▶ **WHAT YOU SHOULD DO**: Looking at the listing below, how many lines include "agent"? Answer with the number only.

▶ **RECORDS FOR THIS TASK**:
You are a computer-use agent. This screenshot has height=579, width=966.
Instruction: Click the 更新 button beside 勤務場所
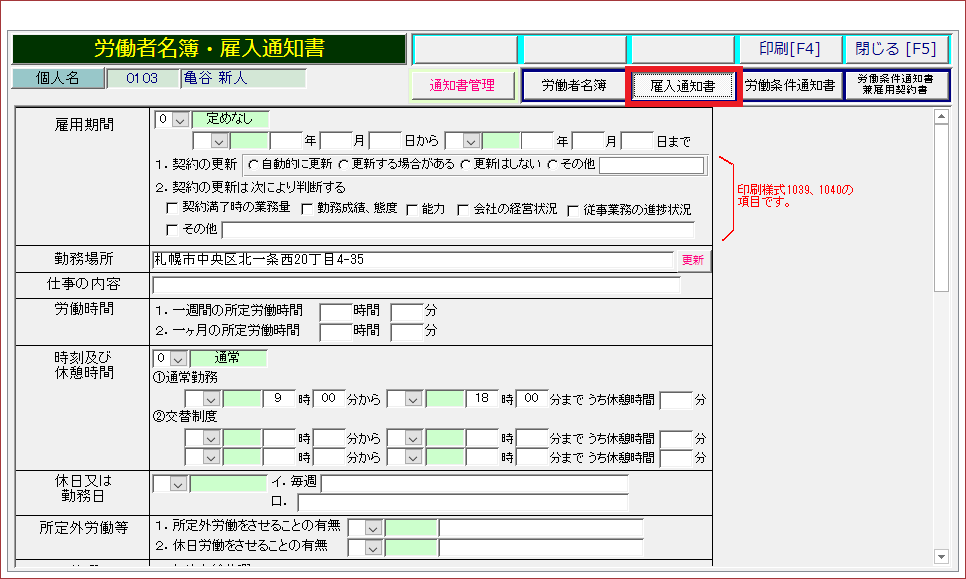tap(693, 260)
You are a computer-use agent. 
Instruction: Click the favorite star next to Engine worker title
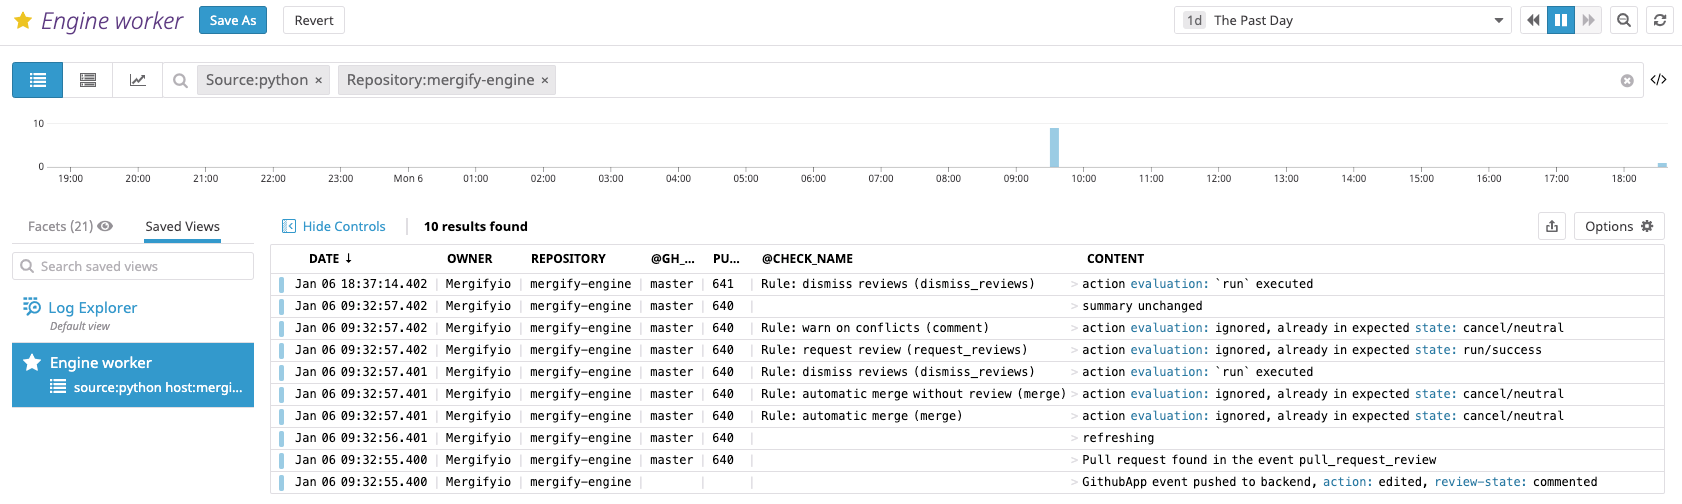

--

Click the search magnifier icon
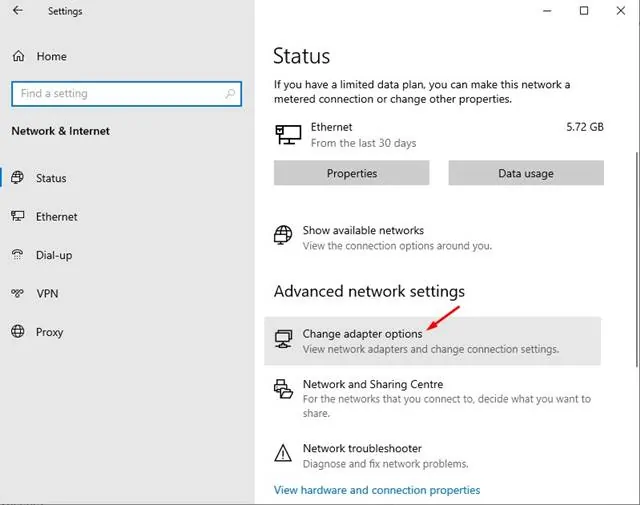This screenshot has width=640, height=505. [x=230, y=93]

▶ **ANSWER FOR THIS EXERCISE**: 2